Other uses include eye gaze correction, auto-framing, background blurring, background noise reduction, audio transcription, and meeting notes, some of which are being built to run on the NPU with direct support from companies like Zoom, Webex, and Google Meet, among others. Companies are already working on coding assistants that learn from your own code base, and others are developing Retrieval-Augmented Generation (RAG) LLMs that can be trained on the users’ data, which is then used as a database to answer search queries, thus providing more specific and accurate information.

Other workloads include image generation along with audio and video editing, such as the features being worked into the Adobe Creative Cloud software suite. Security is also a big focus, with AI-powered anti-phishing software already in the works, for instance. Intel’s own engineers have also developed a sign-language-to-text application that uses video detection to translate sign language, showing that there are many unthought-of applications that can deliver incredible benefits to users.

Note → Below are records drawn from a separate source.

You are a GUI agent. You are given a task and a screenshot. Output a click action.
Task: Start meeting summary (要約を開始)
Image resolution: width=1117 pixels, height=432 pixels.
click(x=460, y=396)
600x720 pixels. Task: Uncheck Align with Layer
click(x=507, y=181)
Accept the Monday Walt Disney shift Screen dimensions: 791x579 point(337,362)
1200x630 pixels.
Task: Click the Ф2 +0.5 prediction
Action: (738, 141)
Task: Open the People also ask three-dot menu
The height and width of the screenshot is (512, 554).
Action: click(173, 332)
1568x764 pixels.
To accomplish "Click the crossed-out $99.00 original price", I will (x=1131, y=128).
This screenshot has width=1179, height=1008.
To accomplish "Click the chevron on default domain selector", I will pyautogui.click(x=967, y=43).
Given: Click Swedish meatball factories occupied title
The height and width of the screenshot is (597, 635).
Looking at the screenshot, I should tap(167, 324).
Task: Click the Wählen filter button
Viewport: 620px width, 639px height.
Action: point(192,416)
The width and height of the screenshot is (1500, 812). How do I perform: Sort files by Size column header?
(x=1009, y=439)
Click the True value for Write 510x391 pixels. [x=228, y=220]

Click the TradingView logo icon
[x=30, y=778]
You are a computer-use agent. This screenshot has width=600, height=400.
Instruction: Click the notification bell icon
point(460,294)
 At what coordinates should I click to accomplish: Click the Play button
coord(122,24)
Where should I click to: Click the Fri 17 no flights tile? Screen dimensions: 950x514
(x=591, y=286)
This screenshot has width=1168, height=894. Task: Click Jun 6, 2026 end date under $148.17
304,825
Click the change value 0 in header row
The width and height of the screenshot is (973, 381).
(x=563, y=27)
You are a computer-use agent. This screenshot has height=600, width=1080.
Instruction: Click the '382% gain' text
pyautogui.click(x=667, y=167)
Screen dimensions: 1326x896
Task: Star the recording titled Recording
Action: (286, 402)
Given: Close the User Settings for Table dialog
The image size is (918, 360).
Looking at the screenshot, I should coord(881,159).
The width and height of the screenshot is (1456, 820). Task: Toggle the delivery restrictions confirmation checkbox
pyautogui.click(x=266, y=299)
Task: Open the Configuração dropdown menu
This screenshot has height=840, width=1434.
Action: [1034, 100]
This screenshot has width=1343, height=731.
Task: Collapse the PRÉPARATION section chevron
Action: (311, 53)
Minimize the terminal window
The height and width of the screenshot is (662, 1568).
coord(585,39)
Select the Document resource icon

The Core Ultra Meteor Lake Dev Kit


(Image credit: Intel)

The Intel dev kit consists of an ASUS NUC Pro 14 with a Core Ultra Meteor Lake processor, but Intel hasn’t shared the detailed specs yet. We do know that the systems will come in varying form factors. Every system will also come with a pre-loaded software stack, programming tools, compilers, and the drivers needed to get up and running.

Installed tools include Cmake, Python, and Open Vino, among others. Intel also supports ONNX, DirectML, and WebNN, with more coming. Intel’s OpenVino model zoo currently has over 280 open-source and optimized pre-trained models. It also has 173 for ONNX and 150 models on Hugging Face, and the most popular models have over 300,000 downloads per month.